Engineering Contradictions & Design Principles
Engineering Contradiction Analysis
1Measurement precision
If physical temperature sensors are inserted into perishable products for real-time monitoring, then temperature data can be obtained during harvesting, manufacturing, processing, cooling, storage, and transit, but the sensing method becomes invasive and may not provide comprehensive environmental condition data
Solution Approach 1:
The system separates the sensing function into two parts: invasive temperature probes inserted into products for accurate product temperature measurement, and non-invasive environmental sensors placed in the storage/transport environment for comprehensive environmental condition monitoring. This segmentation allows each sensor type to perform its optimal function without the drawbacks of the other approach.
Solution Approach 2:
The patent introduces environmental sensors as intermediary devices that indirectly measure product conditions by monitoring the environment in which products are stored or transported. These sensors detect temperature, humidity, and other environmental parameters without direct contact with the products, providing comprehensive data while avoiding invasive insertion.
2Reliability
If physical temperature sensors are inserted into products, then real-time product temperature can be monitored, but the system complexity increases and requires sensor insertion/removal operations
Solution Approach 1:
The patent extracts the environmental sensing function from the product itself and places sensors in the surrounding environment. This eliminates the need for repeated insertion and removal of sensors during product handling, while still providing reliable temperature and environmental data through the machine learning model that correlates environmental conditions with product temperature.
Solution Approach 2:
Instead of directly measuring product temperature through physical contact, the system creates a predictive model that copies product temperature information from environmental sensor readings. The machine learning model learns the relationship between environmental conditions and product temperature, allowing indirect but accurate temperature monitoring without physical sensor insertion.

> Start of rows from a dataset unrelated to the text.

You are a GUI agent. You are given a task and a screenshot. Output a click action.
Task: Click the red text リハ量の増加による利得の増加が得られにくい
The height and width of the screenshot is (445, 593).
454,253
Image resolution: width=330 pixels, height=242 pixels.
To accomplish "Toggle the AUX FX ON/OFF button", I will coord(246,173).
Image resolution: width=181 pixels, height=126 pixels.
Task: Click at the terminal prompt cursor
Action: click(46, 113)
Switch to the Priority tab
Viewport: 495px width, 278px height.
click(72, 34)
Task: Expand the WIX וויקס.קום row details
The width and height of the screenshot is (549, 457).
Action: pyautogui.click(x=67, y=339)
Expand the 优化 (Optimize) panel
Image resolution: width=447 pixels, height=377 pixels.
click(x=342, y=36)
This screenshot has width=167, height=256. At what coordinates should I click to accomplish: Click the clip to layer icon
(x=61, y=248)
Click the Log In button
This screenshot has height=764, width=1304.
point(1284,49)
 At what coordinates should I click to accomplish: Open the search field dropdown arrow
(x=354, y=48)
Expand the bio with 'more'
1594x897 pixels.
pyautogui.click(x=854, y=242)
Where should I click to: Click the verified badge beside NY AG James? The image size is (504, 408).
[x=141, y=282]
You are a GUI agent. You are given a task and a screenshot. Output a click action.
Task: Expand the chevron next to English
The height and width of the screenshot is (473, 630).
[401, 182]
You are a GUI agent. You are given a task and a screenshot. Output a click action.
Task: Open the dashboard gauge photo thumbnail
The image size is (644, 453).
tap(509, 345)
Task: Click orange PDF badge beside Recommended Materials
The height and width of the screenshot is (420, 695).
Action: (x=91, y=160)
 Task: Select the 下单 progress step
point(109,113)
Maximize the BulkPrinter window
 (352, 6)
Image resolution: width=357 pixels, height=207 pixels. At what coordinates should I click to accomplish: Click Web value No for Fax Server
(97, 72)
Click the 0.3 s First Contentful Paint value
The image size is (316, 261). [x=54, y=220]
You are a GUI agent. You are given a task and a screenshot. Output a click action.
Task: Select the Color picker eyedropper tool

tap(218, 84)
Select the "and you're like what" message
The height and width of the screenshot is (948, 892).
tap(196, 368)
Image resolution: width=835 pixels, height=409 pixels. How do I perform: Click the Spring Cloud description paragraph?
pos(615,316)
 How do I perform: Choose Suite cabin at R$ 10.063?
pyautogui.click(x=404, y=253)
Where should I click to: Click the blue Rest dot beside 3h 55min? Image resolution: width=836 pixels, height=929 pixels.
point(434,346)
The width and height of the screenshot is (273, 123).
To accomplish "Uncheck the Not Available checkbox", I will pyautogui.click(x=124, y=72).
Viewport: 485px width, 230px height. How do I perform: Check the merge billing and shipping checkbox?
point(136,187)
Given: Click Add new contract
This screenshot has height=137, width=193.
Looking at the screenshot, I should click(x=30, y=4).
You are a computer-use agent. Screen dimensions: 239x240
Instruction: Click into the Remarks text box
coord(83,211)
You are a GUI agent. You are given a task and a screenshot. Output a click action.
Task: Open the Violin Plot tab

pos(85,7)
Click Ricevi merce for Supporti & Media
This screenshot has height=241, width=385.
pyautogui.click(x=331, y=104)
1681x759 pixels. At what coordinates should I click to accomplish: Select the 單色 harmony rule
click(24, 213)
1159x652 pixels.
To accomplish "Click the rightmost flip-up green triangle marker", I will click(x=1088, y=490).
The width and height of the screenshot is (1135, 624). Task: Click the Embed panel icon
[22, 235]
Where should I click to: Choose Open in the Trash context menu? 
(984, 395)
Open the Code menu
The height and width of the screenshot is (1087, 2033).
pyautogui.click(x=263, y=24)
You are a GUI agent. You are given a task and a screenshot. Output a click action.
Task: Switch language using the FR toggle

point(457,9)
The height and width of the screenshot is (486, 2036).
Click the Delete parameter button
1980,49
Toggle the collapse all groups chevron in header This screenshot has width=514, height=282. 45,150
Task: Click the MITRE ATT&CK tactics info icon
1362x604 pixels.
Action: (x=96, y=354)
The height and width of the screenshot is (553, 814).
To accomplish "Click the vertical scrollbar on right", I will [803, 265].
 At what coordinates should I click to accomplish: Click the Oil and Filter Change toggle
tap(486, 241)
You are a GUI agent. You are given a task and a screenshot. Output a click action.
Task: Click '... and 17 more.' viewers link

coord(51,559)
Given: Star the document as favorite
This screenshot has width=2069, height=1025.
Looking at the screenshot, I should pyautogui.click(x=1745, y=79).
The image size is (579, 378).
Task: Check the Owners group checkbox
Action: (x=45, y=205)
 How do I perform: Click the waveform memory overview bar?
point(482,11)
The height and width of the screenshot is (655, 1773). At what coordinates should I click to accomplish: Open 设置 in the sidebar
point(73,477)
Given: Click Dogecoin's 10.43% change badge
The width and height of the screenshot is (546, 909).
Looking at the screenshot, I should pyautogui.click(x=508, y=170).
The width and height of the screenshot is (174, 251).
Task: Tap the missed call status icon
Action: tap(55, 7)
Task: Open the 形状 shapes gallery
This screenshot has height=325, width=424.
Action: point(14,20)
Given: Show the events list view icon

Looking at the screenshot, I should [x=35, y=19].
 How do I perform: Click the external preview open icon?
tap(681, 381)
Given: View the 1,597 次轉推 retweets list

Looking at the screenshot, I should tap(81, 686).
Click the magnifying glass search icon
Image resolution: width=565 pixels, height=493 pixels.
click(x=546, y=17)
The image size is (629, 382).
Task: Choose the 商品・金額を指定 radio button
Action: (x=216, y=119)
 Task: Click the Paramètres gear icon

3Adaptability or versatility
If environmental sensors are used without product attachment, then comprehensive environmental data can be collected, but direct product temperature measurement capability is reduced
Solution Approach 1:
The system uses feedback from both invasive temperature probes (for training data) and environmental sensors (for operational data) to continuously improve the machine learning model. The model learns from historical data where both types of measurements were available, then uses only environmental sensor data for predictions, with the feedback loop ensuring ongoing accuracy improvement.
Solution Approach 2:
The patent transforms the measurement approach by changing from direct physical measurement to indirect predictive measurement. Environmental parameters (temperature, humidity, gas composition) are measured and transformed into product temperature predictions through the machine learning model, which learns the complex relationships between these parameters and product temperature.
Data Source
AI summary
Provided is a system, method, and computer program product for predicting product temperatures. The system includes at least one processor programmed or configured to collect, from temperature probes, temperature data of the plurality of different perishable products during a time period, collect, from at least one environmental sensor, environmental data of the at least one environment during the time period, generate a machine-learning model based on the temperature data and the environmental data, collect second environmental data from the at least one environmental sensor and/or from a separate data source while at least one package of at least one perishable product is in the at least one environment, and generate a predicted temperature of the at least one perishable product based on inputting the second environmental data into the machine-learning model.